Every night my daughter, Sarah, asks me to tuck her into bed and pray with her. She’s comforted to know that as the night comes, she’s safe and secure because I’m nearby, loving her and praying for her. We all gain a sense of security in having someone we love close by.
John 17:6-19 reminds me a bit of Sarah’s bedtime ritual. In the passage Jesus offers his disciples an understanding of his abiding presence with them. The disciples anticipate a figurative dark night coming when Jesus returns to the Father. So Jesus prays for his disciples: “Holy Father, watch over them, . . . keep them safe from the evil one. . . . Make them holy” (ceb).
Jesus has been sharing daily life with his disciples for several years. He’s their teacher and mission-giver, beloved rabbi and friend. He sends them out and lovingly receives them at the completion of their mission. So he prays for them specifically—that when he is gone, they will continue to go out in mission to the world and be protected, safe, and holy.

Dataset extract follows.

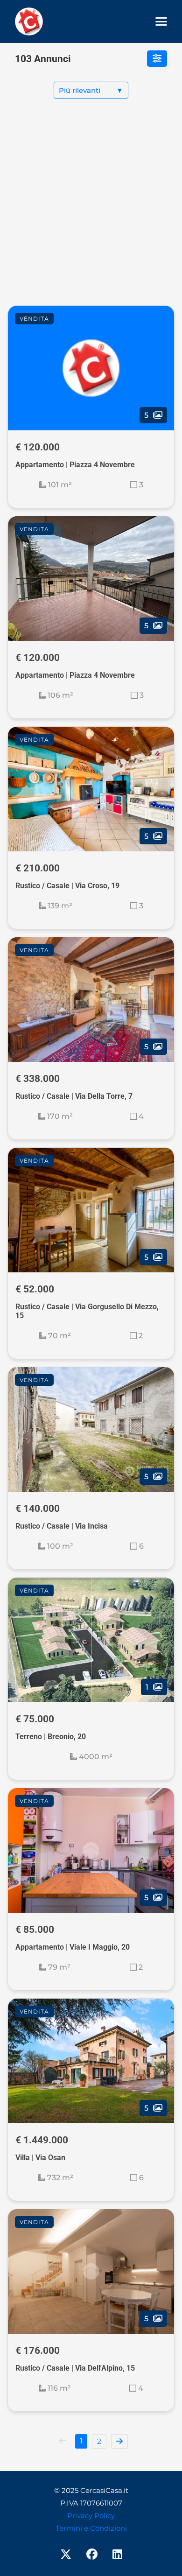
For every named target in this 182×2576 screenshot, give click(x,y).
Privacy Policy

We teach, guide, and show our children the way to live and send them out into the world. Then we lovingly receive them when they return home to us, helping them feel safe from the darkness. When they grow up and eventually leave home, we pray that God goes with them.

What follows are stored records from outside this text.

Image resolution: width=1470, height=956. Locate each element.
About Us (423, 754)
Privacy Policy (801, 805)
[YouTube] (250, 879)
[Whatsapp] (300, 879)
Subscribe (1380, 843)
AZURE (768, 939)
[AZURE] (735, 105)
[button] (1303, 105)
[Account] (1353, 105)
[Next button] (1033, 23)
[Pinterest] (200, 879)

The time nears for Jesus’ disciples to go into the world without him. He will no longer send them off and receive them. The same is true for disciples today. When we go out in mission to the world, Jesus’ prayer encompasses us. God goes with us, protects us, keeps us safe, and makes us holy.
Jesus, thank you for your loving prayer for us—protecting us, keeping us safe, and making us holy. Amen.
Scripture tells us that in our lives in general, and especially in our spiritual lives, we need to distinguish what is true from what is false. The psalmist admonishes us to follow the truth of God and flee wicked ideas. This week we read about Judas, who did not follow the psalmist’s advice—with disastrous results. In Acts the apostles seek to replace Judas among their number with a witness to Jesus who has not been led astray. In John’s Gospel, Jesus bemoans the loss of Judas and prays that his followers will cling to his words. The author of First John testifies that God’s words are trustworthy above all others. They bear witness to the life that comes through Christ, whose legitimacy was confirmed by his ascension into heaven.
• Read Acts 1:15-17, 21-26. When have you experienced the disruption of a meaningful relationship through death? How did you eventually recover?
• Read Psalm 1. When have you allowed the world to define you? How do you avoid that?
• Read 1 John 5:9-13. How have you come to know the testimony of God in your heart?
• Read John 17:6-19. What helps you sense God’s presence and protection?